Improved fatigue properties, bone microstructure and blood glucose in type 2 diabetic rats with verapamil treatment.

Background: Type 2 diabetes mellitus is a global epidemic disease, which leads to a severe complication named increased bone fracture risk. This study aimed to explore if verapamil treatment could improve bone quality of type 2 diabetes mellitus.

Methods: Rat models of control, diabetes and verapamil treatment with 4/12/24/48 mg/kg/d were established, respectively. Blood glucose was monitored during 12-week treatment, and bilateral tibiae were collected. Microstructural images of bilateral metaphyseal cancellous bone and high-resolution images of cortical bone of left tibial shafts were obtained by micro-computed tomography. Fatigue properties of bone were evaluated via cyclic compressive tests of right tibial shafts.

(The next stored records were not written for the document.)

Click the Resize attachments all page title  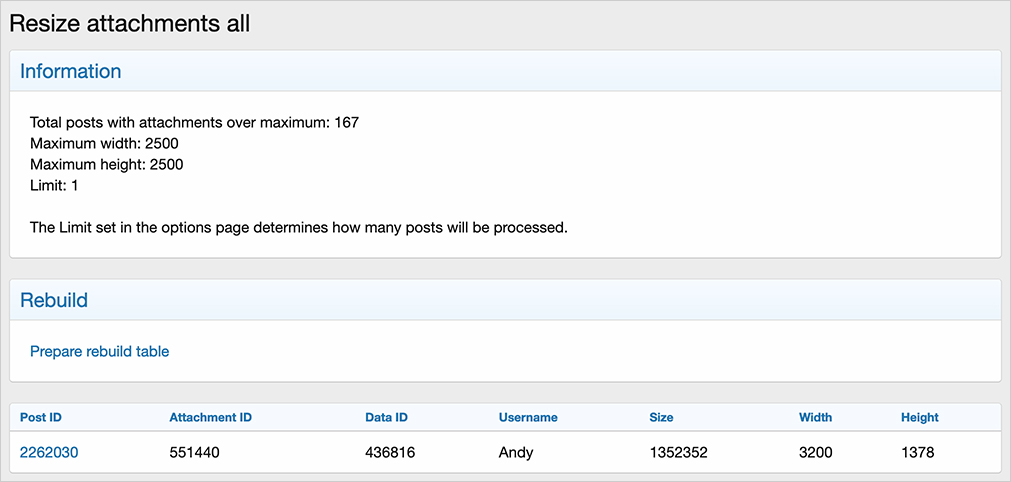pos(129,24)
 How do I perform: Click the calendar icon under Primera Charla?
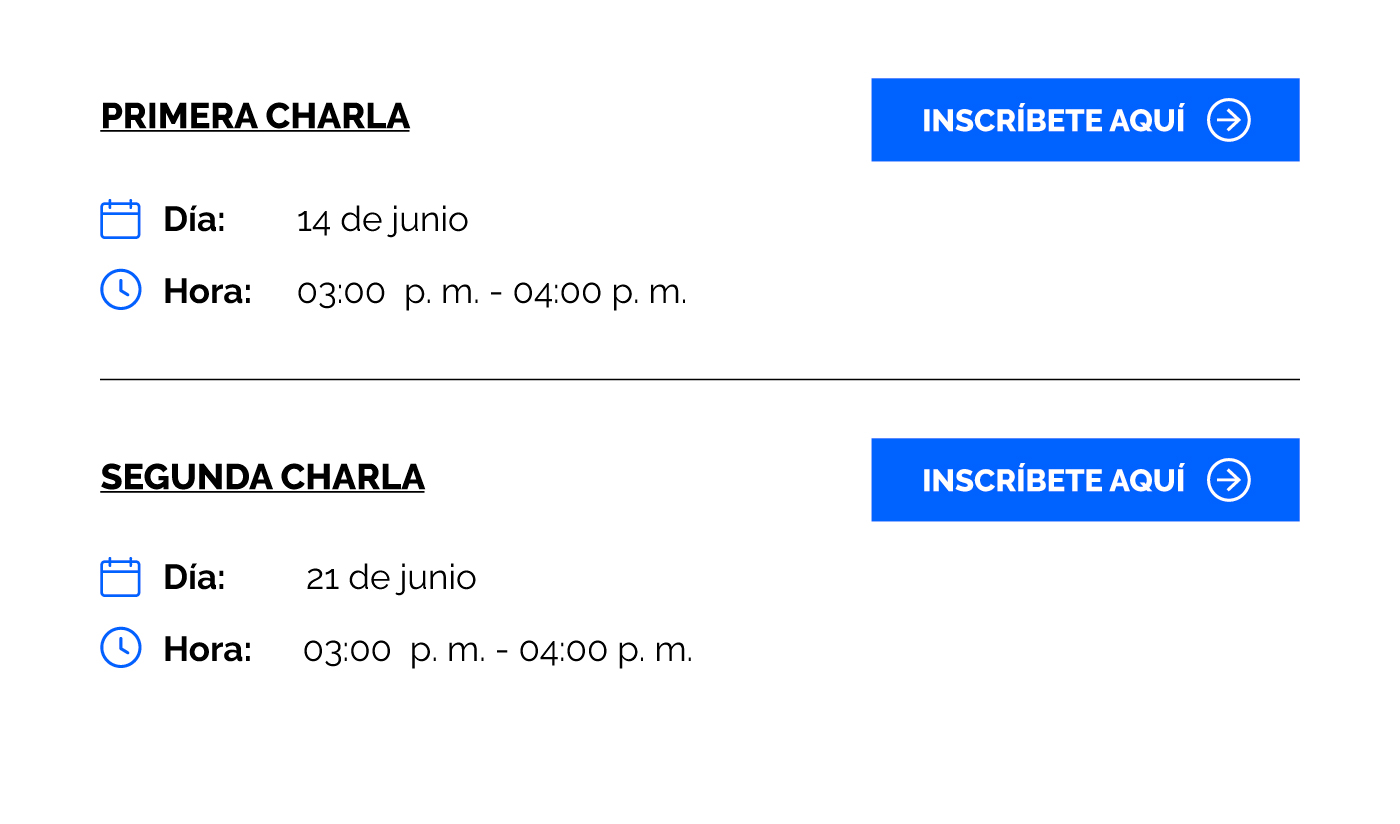coord(120,219)
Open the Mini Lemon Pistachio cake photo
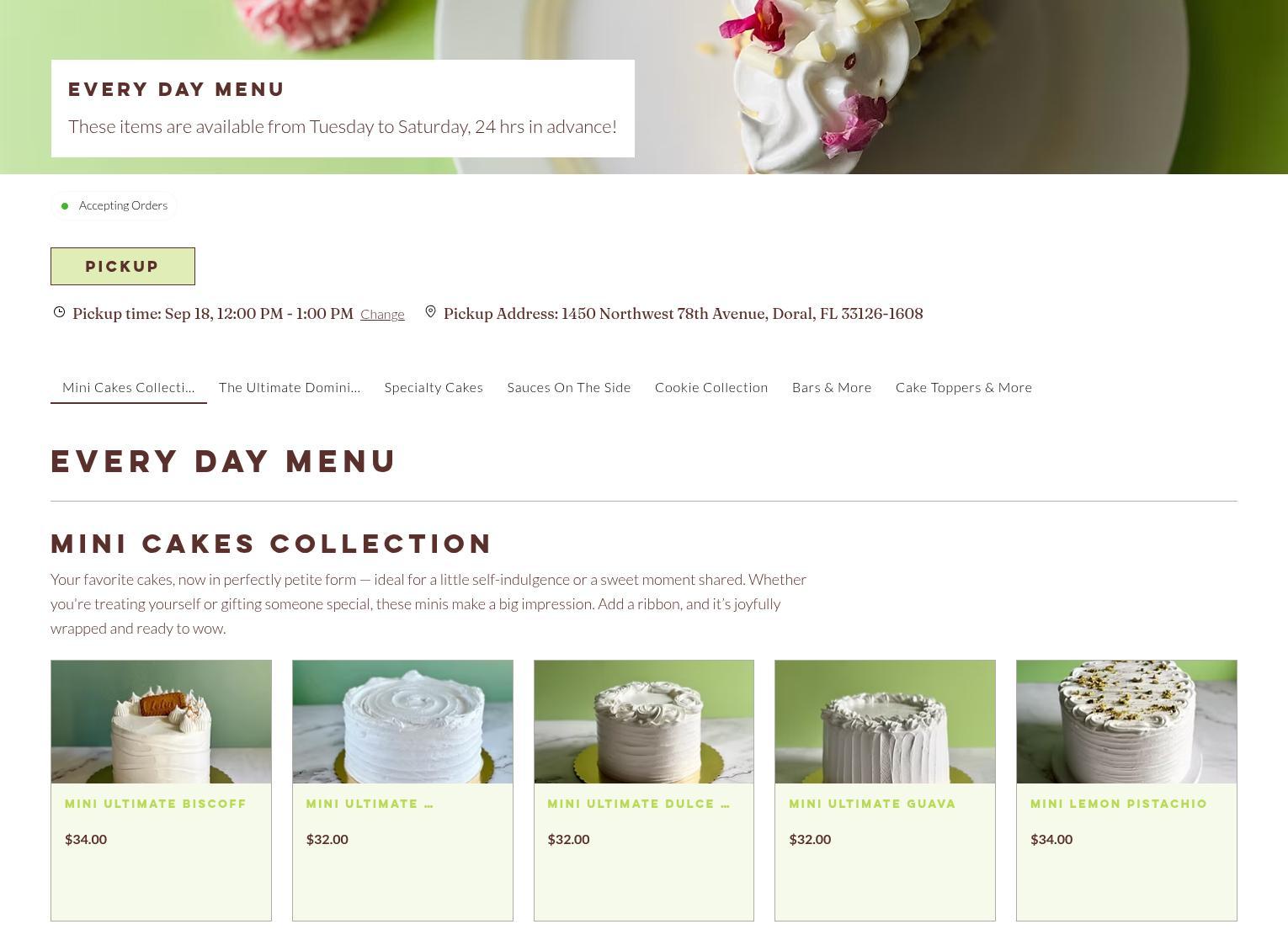The height and width of the screenshot is (940, 1288). point(1126,722)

Findings: Verapamil treatment had no significant effect on blood glucose, but blood glucose tended to decline with the increase of verapamil-treated time and dose. Compared with controls, osteocyte lacunar and canal porosities in diabetes and verapamil-treated groups were significantly decreased (P < 0.05), trabecular separation and degree of anisotropy were significantly increased (P < 0.05), while trabecular tissue mineral density, trabecular bone volume fraction and trabecular number in verapamil-treated (48 mg/kg/d) group were significantly higher than those in diabetes (P < 0.05). Compared with diabetes, initial compressive elastic moduli in verapamil-treated (12/24/48 mg/kg/d) groups were significantly increased (P < 0.05), while secant modulus degradations in verapamil-treated (24/48 mg/kg/d) groups were significantly decreased (P < 0.05).

Interpretation: Verapamil could improve bone microstructure and fatigue properties in type 2 diabetic rats; and high-dose verapamil presented a significant effect on improving bone quality. These findings provided a new possibility for preventing the high bone fracture risk of type 2 diabetes mellitus in clinics.